MATERIALS PROVIDED START
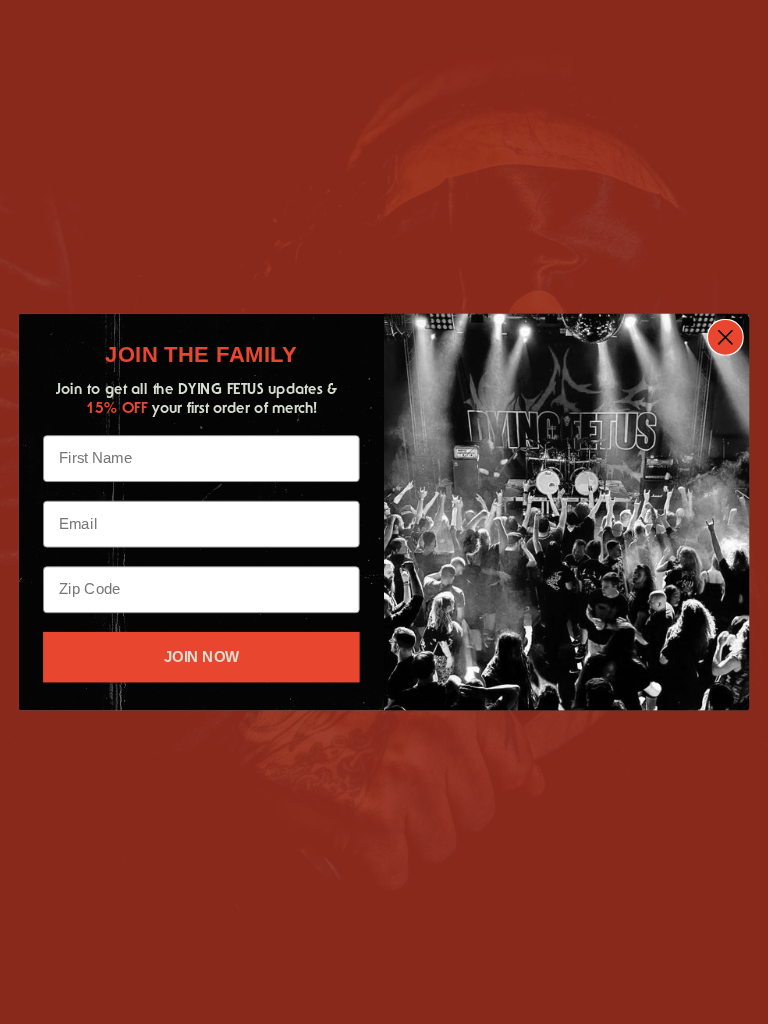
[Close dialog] (725, 337)
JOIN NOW (201, 657)
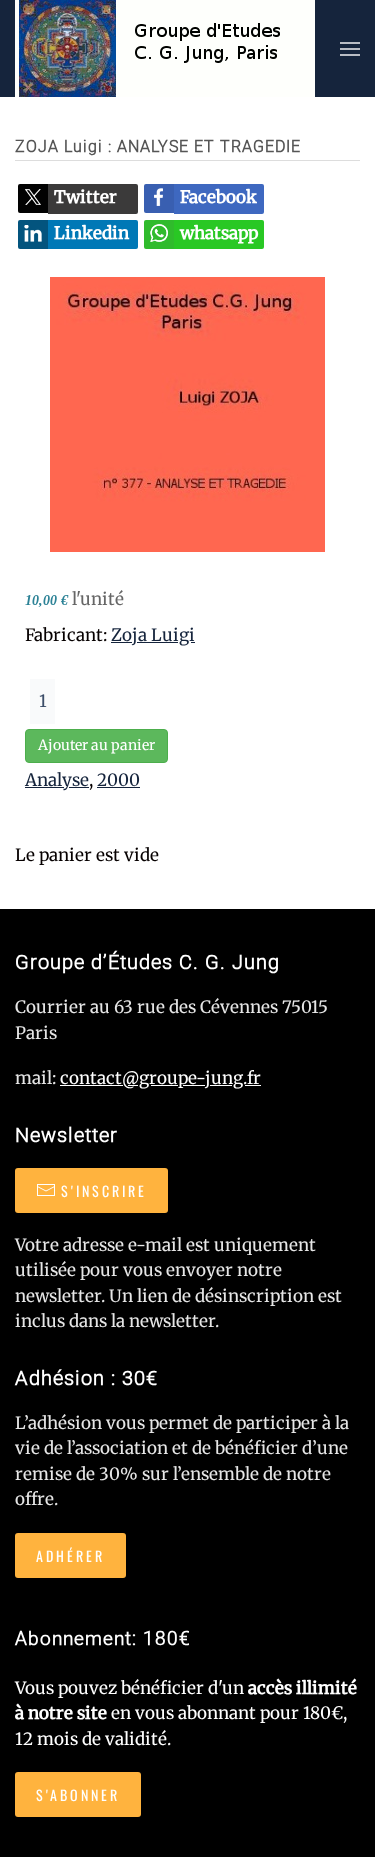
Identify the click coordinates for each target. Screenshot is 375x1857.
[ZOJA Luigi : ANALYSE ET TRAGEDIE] (187, 413)
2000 (118, 780)
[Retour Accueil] (165, 48)
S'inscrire (104, 1190)
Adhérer (70, 1555)
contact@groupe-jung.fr (160, 1078)
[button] (350, 48)
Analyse (57, 780)
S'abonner (78, 1794)
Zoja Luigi (153, 635)
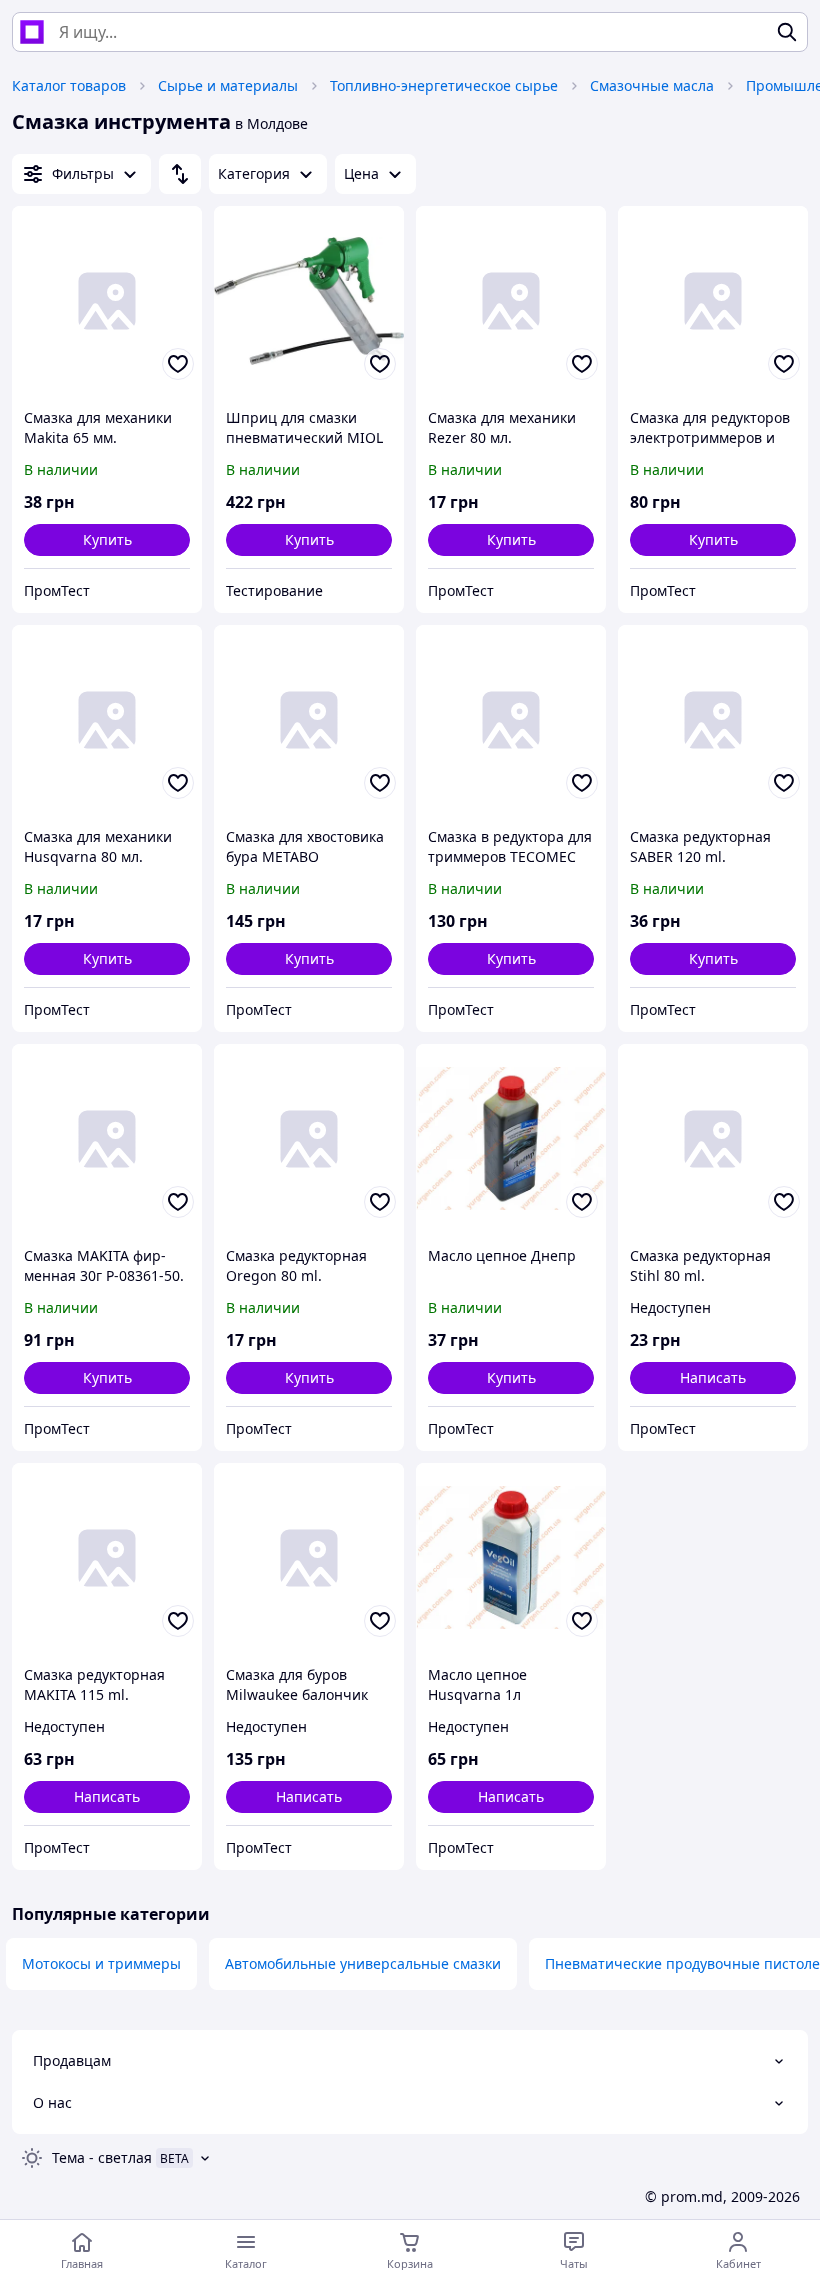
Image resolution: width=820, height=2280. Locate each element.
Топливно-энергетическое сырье (444, 85)
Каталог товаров (69, 85)
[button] (107, 540)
MATERIALS PROVIDED END
- **TASK**:
Across the data above, how many lines contain "Luigi"? Reply with a bare number.

- **RESULT OF THIS TASK**:
2